### Short exercise
Print the lines of the records from the line holding "You are a GUI" through the end of the records, both ends included. Leave the pictures out of your answer.
================
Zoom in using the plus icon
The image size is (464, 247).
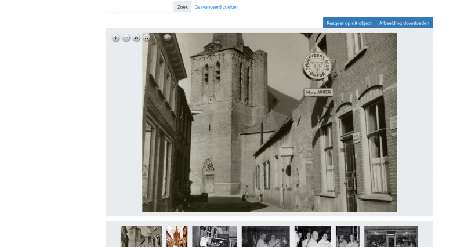[115, 38]
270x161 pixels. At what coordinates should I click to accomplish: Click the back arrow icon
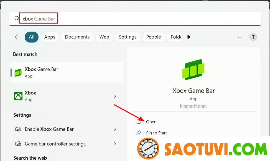coord(17,37)
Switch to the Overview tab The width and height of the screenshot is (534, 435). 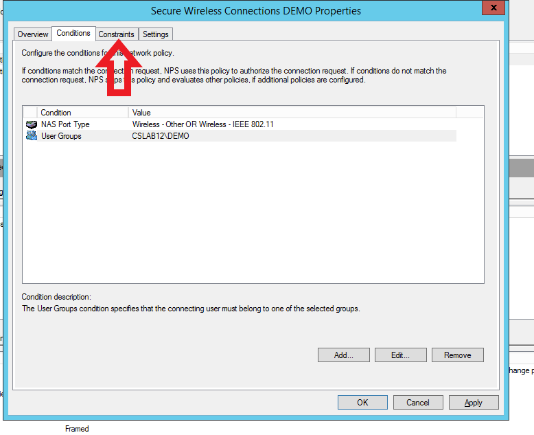tap(33, 34)
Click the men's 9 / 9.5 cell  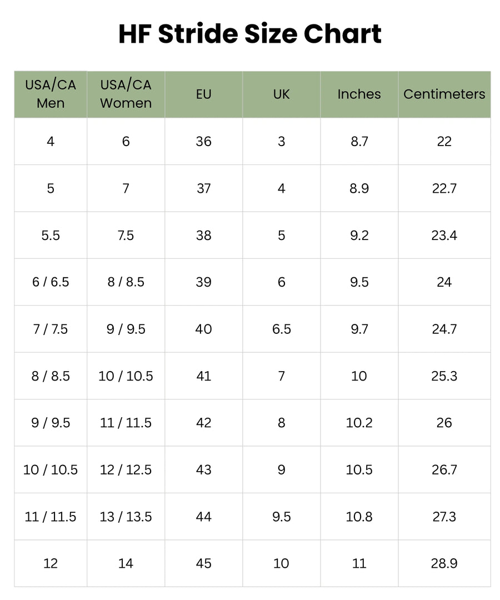[51, 423]
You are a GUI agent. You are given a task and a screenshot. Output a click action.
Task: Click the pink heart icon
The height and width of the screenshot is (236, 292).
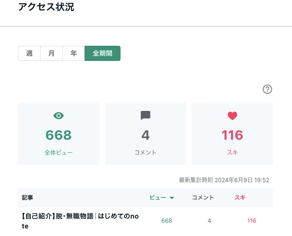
================
### Solution to this exercise
You are a GUI agent. You are given a task and a screenshot. Output a click action.
Task: Click the pink heart icon
The height and width of the screenshot is (236, 292).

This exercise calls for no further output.